§ **Information**:
__________________________________________________

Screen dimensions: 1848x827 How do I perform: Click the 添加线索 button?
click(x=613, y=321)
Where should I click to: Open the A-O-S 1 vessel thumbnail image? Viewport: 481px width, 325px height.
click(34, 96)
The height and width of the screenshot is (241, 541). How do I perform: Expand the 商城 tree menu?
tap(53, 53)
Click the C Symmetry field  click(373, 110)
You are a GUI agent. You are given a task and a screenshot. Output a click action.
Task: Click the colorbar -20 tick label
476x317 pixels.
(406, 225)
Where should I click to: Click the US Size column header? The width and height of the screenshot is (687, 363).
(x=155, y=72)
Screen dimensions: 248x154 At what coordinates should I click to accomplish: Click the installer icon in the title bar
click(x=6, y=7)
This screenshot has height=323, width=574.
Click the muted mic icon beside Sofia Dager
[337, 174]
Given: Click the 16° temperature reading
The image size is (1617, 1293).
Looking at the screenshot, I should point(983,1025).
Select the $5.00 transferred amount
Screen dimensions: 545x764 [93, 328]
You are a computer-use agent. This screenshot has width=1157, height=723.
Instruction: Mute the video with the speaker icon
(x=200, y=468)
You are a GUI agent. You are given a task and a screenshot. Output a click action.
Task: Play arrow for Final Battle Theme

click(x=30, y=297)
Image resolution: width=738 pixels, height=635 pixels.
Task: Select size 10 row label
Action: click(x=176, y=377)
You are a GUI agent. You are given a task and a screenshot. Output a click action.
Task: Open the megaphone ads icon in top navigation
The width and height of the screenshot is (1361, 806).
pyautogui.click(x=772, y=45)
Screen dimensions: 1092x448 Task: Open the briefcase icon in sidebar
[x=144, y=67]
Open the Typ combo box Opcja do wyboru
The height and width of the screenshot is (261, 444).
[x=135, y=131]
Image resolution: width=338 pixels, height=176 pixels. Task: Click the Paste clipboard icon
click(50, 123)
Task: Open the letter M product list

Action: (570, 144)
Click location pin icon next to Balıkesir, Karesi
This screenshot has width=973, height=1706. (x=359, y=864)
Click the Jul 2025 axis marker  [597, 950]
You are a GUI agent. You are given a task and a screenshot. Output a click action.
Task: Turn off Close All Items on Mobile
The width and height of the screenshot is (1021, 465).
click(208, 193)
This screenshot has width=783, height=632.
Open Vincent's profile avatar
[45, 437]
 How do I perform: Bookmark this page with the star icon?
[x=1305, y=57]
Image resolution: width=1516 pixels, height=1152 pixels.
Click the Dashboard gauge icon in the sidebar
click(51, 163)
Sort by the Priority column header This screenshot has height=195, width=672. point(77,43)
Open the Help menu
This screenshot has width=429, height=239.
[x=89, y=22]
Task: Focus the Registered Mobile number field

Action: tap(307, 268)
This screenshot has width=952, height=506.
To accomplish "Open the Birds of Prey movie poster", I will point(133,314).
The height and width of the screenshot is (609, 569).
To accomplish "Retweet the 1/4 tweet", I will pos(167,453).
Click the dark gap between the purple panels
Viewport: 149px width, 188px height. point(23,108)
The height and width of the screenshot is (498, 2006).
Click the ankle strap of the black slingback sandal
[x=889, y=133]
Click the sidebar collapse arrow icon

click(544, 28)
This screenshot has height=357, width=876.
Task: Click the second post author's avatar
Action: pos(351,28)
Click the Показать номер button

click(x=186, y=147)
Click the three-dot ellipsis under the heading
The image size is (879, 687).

__________________________________________________

§ **Exercise instructions**:
Reproduce the whole of the records exactly, so that no line differs from the source above.

§ **Solution**:
Screen dimensions: 1848x827 How do I perform: Click the 添加线索 button?
click(x=613, y=321)
Where should I click to: Open the A-O-S 1 vessel thumbnail image? Viewport: 481px width, 325px height.
click(34, 96)
The height and width of the screenshot is (241, 541). How do I perform: Expand the 商城 tree menu?
tap(53, 53)
Click the C Symmetry field  click(373, 110)
You are a GUI agent. You are given a task and a screenshot. Output a click action.
Task: Click the colorbar -20 tick label
476x317 pixels.
(406, 225)
Where should I click to: Click the US Size column header? The width and height of the screenshot is (687, 363).
(x=155, y=72)
Screen dimensions: 248x154 At what coordinates should I click to accomplish: Click the installer icon in the title bar
click(x=6, y=7)
This screenshot has height=323, width=574.
Click the muted mic icon beside Sofia Dager
[337, 174]
Given: Click the 16° temperature reading
The image size is (1617, 1293).
Looking at the screenshot, I should point(983,1025).
Select the $5.00 transferred amount
Screen dimensions: 545x764 [93, 328]
You are a computer-use agent. This screenshot has width=1157, height=723.
Instruction: Mute the video with the speaker icon
(x=200, y=468)
You are a GUI agent. You are given a task and a screenshot. Output a click action.
Task: Play arrow for Final Battle Theme

click(x=30, y=297)
Image resolution: width=738 pixels, height=635 pixels.
Task: Select size 10 row label
Action: click(x=176, y=377)
You are a GUI agent. You are given a task and a screenshot. Output a click action.
Task: Open the megaphone ads icon in top navigation
The width and height of the screenshot is (1361, 806).
pyautogui.click(x=772, y=45)
Screen dimensions: 1092x448 Task: Open the briefcase icon in sidebar
[x=144, y=67]
Open the Typ combo box Opcja do wyboru
The height and width of the screenshot is (261, 444).
[x=135, y=131]
Image resolution: width=338 pixels, height=176 pixels. Task: Click the Paste clipboard icon
click(50, 123)
Task: Open the letter M product list

Action: (570, 144)
Click location pin icon next to Balıkesir, Karesi
This screenshot has width=973, height=1706. (x=359, y=864)
Click the Jul 2025 axis marker  [597, 950]
You are a GUI agent. You are given a task and a screenshot. Output a click action.
Task: Turn off Close All Items on Mobile
The width and height of the screenshot is (1021, 465).
click(208, 193)
This screenshot has width=783, height=632.
Open Vincent's profile avatar
[45, 437]
 How do I perform: Bookmark this page with the star icon?
[x=1305, y=57]
Image resolution: width=1516 pixels, height=1152 pixels.
Click the Dashboard gauge icon in the sidebar
click(51, 163)
Sort by the Priority column header This screenshot has height=195, width=672. point(77,43)
Open the Help menu
This screenshot has width=429, height=239.
[x=89, y=22]
Task: Focus the Registered Mobile number field

Action: tap(307, 268)
This screenshot has width=952, height=506.
To accomplish "Open the Birds of Prey movie poster", I will point(133,314).
The height and width of the screenshot is (609, 569).
To accomplish "Retweet the 1/4 tweet", I will pos(167,453).
Click the dark gap between the purple panels
Viewport: 149px width, 188px height. point(23,108)
The height and width of the screenshot is (498, 2006).
Click the ankle strap of the black slingback sandal
[x=889, y=133]
Click the sidebar collapse arrow icon

click(544, 28)
This screenshot has height=357, width=876.
Task: Click the second post author's avatar
Action: pos(351,28)
Click the Показать номер button

click(x=186, y=147)
Click the three-dot ellipsis under the heading
The image size is (879, 687).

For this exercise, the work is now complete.